_Provided records:_

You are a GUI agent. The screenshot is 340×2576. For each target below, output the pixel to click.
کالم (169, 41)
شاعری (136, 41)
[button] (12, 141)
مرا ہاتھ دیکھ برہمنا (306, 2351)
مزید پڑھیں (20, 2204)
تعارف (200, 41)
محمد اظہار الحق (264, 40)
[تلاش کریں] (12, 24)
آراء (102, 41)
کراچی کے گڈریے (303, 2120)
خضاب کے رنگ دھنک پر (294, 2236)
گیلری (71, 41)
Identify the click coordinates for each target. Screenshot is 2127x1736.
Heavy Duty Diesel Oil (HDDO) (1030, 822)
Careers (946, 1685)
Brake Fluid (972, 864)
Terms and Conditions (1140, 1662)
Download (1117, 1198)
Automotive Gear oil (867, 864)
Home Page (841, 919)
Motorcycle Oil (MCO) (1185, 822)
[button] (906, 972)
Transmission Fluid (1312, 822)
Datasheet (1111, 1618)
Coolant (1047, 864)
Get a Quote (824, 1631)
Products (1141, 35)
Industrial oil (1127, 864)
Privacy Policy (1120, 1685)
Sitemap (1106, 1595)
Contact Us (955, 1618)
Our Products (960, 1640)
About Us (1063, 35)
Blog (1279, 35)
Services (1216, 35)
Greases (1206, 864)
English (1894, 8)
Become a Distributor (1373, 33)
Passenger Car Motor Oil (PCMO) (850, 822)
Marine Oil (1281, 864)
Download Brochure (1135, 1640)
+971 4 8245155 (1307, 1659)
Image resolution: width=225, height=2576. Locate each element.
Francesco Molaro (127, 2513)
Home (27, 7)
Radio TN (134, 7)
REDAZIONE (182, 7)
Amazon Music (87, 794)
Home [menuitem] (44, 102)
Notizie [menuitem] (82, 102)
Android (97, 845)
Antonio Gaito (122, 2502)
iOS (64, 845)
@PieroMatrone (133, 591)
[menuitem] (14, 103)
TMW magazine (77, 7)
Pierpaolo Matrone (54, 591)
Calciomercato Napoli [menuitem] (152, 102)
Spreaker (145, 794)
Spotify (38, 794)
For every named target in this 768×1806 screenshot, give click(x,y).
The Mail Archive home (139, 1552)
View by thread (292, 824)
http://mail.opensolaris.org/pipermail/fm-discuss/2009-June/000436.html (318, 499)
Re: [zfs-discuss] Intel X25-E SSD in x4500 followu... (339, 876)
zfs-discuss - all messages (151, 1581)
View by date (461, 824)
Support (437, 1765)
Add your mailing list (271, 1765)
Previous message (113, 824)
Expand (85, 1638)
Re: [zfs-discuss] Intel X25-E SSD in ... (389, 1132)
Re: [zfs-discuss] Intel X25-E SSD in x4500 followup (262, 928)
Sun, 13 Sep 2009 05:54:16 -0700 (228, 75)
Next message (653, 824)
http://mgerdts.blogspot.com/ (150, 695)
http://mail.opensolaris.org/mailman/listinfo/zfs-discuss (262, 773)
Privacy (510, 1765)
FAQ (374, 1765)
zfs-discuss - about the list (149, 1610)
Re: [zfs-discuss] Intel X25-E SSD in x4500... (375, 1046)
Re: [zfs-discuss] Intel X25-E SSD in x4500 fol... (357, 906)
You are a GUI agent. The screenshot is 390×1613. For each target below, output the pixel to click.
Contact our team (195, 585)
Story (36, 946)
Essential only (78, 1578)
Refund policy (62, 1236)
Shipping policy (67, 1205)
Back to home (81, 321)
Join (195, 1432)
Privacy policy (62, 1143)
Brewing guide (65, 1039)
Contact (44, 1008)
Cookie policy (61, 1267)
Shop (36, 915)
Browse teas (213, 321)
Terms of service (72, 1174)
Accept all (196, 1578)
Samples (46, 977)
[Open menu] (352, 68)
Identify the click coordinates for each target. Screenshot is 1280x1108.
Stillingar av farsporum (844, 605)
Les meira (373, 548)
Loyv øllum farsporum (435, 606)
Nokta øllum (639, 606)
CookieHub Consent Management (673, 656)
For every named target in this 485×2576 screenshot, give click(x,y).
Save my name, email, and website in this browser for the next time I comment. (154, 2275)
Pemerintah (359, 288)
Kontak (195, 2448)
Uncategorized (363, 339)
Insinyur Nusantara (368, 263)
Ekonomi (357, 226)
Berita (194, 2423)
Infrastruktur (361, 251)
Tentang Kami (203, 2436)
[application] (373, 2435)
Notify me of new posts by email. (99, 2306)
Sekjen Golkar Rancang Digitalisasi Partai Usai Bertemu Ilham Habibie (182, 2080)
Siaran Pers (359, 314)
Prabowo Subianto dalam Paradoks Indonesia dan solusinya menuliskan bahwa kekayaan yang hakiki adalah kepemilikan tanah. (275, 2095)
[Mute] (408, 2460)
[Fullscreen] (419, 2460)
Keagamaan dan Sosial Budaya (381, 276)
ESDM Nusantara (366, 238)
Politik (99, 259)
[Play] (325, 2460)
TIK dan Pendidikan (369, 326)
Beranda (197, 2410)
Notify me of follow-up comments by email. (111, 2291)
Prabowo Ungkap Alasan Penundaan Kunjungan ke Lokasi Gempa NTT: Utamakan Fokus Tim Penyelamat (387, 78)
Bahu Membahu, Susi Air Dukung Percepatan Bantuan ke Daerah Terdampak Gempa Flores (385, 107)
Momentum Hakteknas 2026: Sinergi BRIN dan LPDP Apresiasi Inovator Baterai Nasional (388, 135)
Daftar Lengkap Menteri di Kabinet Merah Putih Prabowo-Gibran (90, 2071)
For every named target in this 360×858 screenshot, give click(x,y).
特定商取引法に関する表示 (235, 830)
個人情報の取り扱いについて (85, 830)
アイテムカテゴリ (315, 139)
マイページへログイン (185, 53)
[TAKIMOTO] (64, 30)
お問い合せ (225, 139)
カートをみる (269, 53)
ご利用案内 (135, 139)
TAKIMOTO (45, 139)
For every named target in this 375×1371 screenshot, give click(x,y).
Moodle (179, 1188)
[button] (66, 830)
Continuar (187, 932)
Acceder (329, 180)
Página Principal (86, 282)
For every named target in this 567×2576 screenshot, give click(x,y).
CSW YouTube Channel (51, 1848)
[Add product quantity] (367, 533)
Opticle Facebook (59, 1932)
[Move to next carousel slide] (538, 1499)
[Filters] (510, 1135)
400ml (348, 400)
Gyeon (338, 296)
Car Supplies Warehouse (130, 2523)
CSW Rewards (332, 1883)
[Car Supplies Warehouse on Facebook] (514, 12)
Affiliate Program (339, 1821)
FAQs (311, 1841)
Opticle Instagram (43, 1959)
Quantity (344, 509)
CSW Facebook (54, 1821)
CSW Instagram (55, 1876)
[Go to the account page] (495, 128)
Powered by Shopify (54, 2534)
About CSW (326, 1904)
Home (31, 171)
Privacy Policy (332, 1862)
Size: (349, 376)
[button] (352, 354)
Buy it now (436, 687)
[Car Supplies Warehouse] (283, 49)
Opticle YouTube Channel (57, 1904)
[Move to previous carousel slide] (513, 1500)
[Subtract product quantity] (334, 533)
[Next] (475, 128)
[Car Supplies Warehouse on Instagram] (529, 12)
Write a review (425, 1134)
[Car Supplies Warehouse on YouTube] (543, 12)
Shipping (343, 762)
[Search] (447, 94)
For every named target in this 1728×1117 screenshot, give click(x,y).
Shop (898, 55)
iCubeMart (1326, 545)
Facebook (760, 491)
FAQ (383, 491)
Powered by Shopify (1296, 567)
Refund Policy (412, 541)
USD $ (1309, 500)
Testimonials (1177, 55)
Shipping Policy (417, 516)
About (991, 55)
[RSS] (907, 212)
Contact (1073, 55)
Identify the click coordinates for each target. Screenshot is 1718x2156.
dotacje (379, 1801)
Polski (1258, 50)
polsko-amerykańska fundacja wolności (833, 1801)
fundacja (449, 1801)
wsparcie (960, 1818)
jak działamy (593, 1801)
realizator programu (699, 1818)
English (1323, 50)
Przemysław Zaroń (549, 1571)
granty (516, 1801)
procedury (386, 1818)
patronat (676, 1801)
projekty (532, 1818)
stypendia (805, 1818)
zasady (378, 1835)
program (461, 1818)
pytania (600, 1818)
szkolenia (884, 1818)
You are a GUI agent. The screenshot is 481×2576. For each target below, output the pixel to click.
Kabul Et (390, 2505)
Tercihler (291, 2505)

_What is being asked:_
Copy word for word the stretch of entries above from the line that has "http://mgerdts.blogspot.com/ (150, 695)" through the line that has "Refund policy (62, 1236)", both ends included, and nothing outside it.

_Exercise output:_
http://mgerdts.blogspot.com/ (150, 695)
http://mail.opensolaris.org/mailman/listinfo/zfs-discuss (262, 773)
Privacy (510, 1765)
FAQ (374, 1765)
zfs-discuss - about the list (149, 1610)
Re: [zfs-discuss] Intel X25-E SSD in x4500... (375, 1046)
Re: [zfs-discuss] Intel X25-E SSD in x4500 fol... (357, 906)
You are a GUI agent. The screenshot is 390×1613. For each target below, output the pixel to click.
Contact our team (195, 585)
Story (36, 946)
Essential only (78, 1578)
Refund policy (62, 1236)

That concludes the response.